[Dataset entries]
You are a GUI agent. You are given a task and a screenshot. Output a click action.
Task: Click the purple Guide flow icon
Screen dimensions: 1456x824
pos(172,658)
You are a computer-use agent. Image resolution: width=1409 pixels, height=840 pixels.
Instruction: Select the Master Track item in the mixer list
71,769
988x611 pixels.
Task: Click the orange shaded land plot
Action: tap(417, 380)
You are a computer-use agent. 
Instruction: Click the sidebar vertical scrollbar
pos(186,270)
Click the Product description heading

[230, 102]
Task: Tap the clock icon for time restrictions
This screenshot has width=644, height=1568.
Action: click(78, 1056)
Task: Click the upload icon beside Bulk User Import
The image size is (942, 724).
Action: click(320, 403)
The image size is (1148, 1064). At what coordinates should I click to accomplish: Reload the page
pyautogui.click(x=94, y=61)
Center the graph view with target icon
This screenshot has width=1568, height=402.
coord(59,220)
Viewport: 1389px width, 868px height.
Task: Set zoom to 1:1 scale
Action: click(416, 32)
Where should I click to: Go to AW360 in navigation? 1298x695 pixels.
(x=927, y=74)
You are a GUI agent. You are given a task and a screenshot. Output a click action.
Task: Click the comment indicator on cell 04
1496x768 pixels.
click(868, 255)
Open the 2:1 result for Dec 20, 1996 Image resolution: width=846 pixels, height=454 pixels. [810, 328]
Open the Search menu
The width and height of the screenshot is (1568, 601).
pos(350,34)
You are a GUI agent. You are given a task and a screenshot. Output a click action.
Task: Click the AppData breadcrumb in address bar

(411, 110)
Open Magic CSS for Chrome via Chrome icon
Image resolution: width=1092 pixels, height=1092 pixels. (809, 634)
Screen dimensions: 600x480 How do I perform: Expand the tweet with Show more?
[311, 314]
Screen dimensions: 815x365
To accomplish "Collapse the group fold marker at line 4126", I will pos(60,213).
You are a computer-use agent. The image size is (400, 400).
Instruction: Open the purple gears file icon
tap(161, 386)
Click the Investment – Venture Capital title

• WHAT IS REQUIRED:
Nothing but the lines from the one with "You are a computer-use agent. The" through the last line of the records above should be retyped, and those word for word.

• EXPECTED ANSWER:
You are a computer-use agent. The image size is (400, 400).
Instruction: Open the purple gears file icon
tap(161, 386)
Click the Investment – Venture Capital title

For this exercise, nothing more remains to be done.